◆ EXERCISE GOAL:
Which lines in the entries below contain the string "Given"? Select each of those lines and copy it.

[Dataset excerpt]
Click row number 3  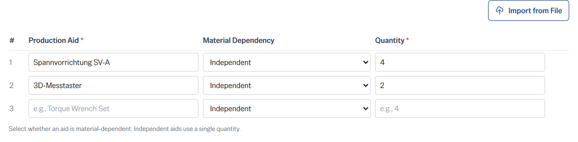point(11,108)
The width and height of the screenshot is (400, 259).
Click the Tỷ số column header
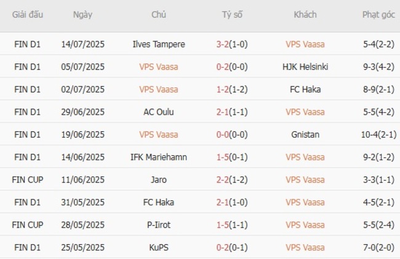click(231, 15)
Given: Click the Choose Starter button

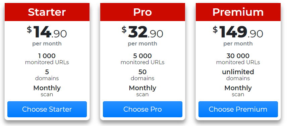Looking at the screenshot, I should point(47,109).
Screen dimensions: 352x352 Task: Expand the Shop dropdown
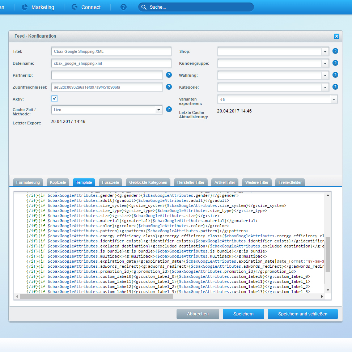coord(325,51)
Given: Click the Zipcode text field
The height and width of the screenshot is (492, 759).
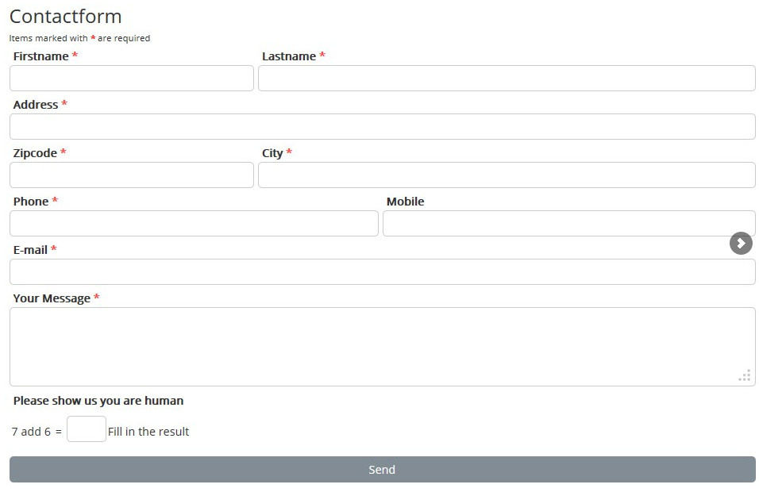Looking at the screenshot, I should click(x=132, y=175).
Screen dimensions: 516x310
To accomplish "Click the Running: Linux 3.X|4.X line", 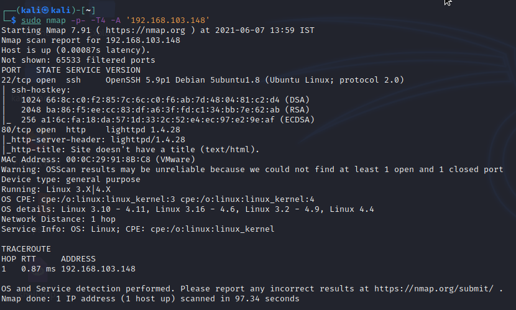I will tap(56, 189).
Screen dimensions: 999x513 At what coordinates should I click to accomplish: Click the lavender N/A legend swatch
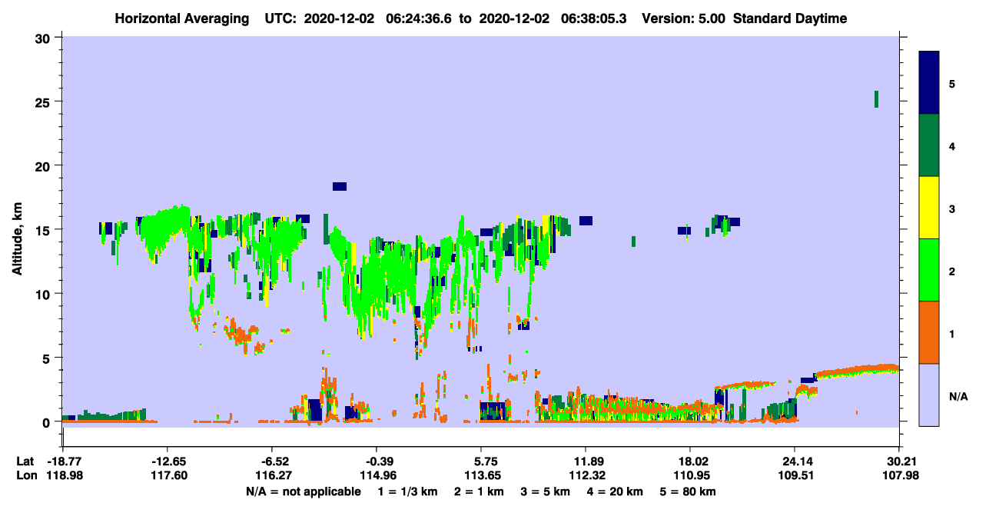929,395
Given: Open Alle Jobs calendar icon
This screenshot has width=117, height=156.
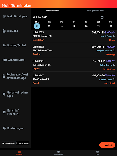Looking at the screenshot, I should 4,31.
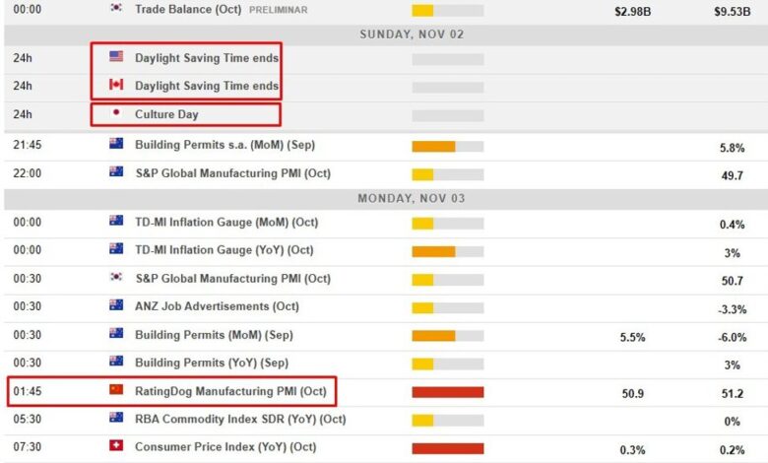Image resolution: width=768 pixels, height=463 pixels.
Task: Open the Consumer Price Index (YoY) (Oct) event
Action: tap(225, 448)
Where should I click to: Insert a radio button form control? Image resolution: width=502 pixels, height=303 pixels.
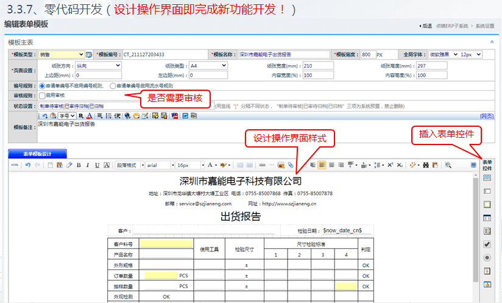[487, 258]
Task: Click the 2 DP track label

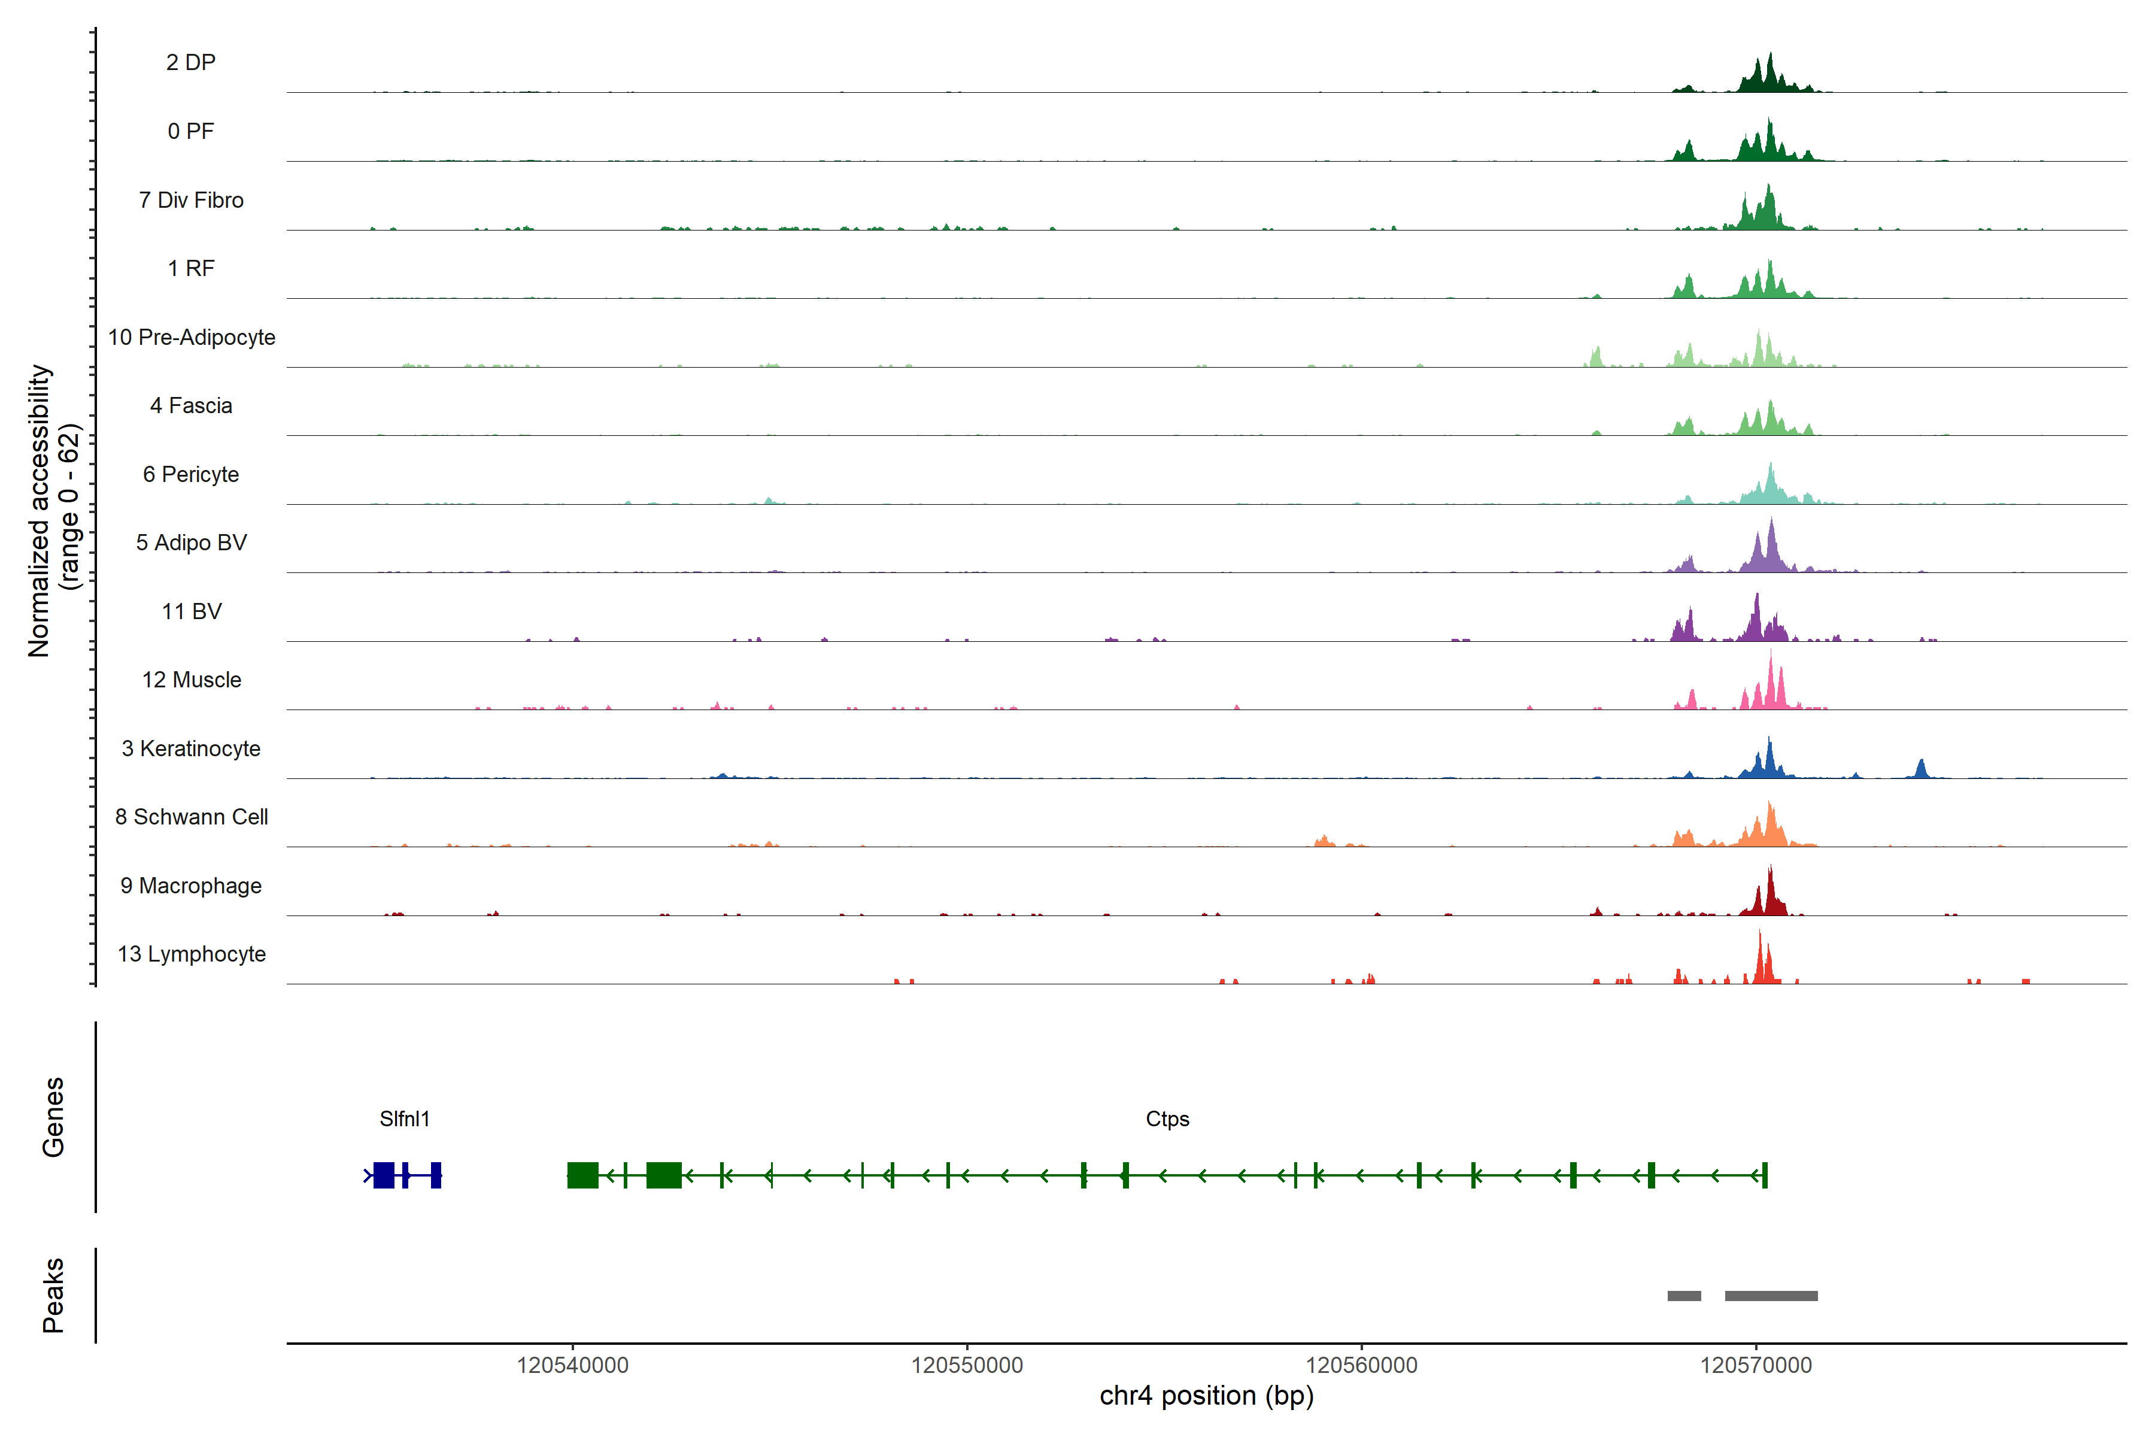Action: [x=191, y=62]
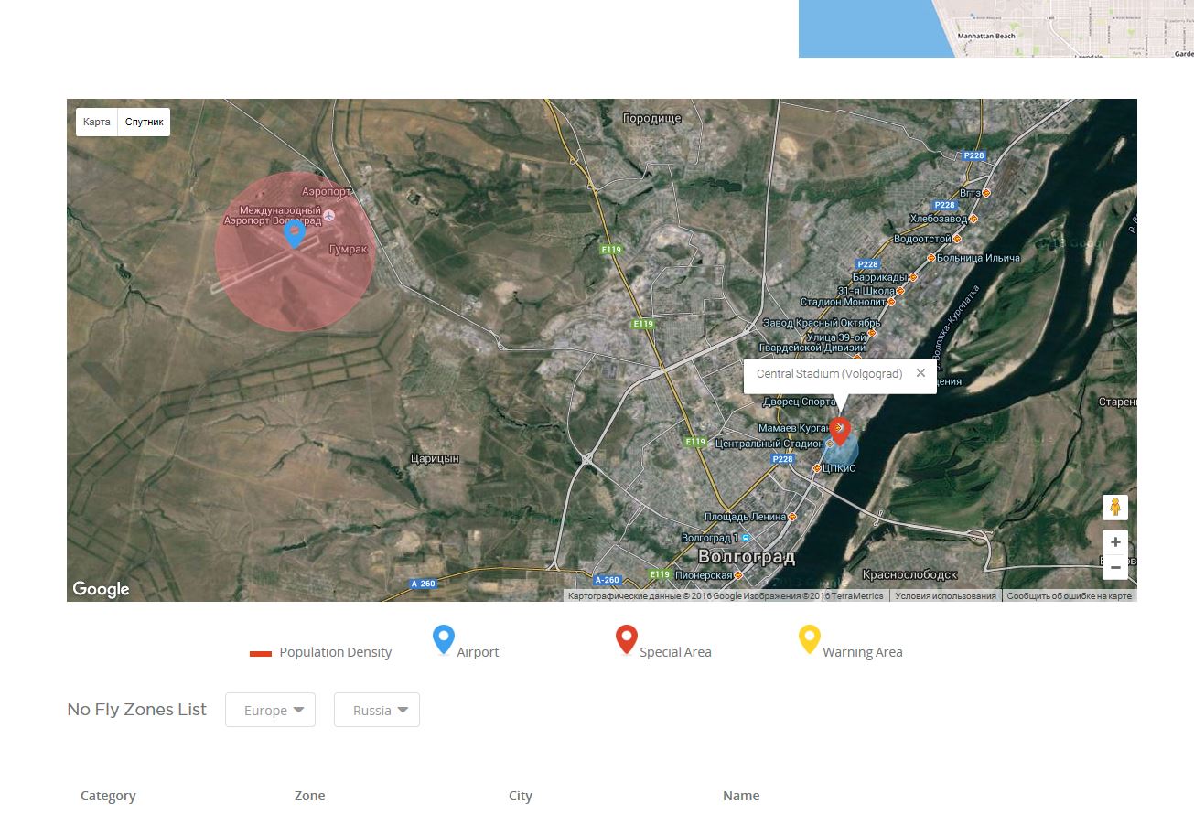Open the Europe region dropdown
Image resolution: width=1194 pixels, height=814 pixels.
270,711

◆ ANSWER FOR THIS EXERCISE:
Given: Click the Choose Starter button
Given: Click the Zipcode text field
Given: Open Alle Jobs calendar icon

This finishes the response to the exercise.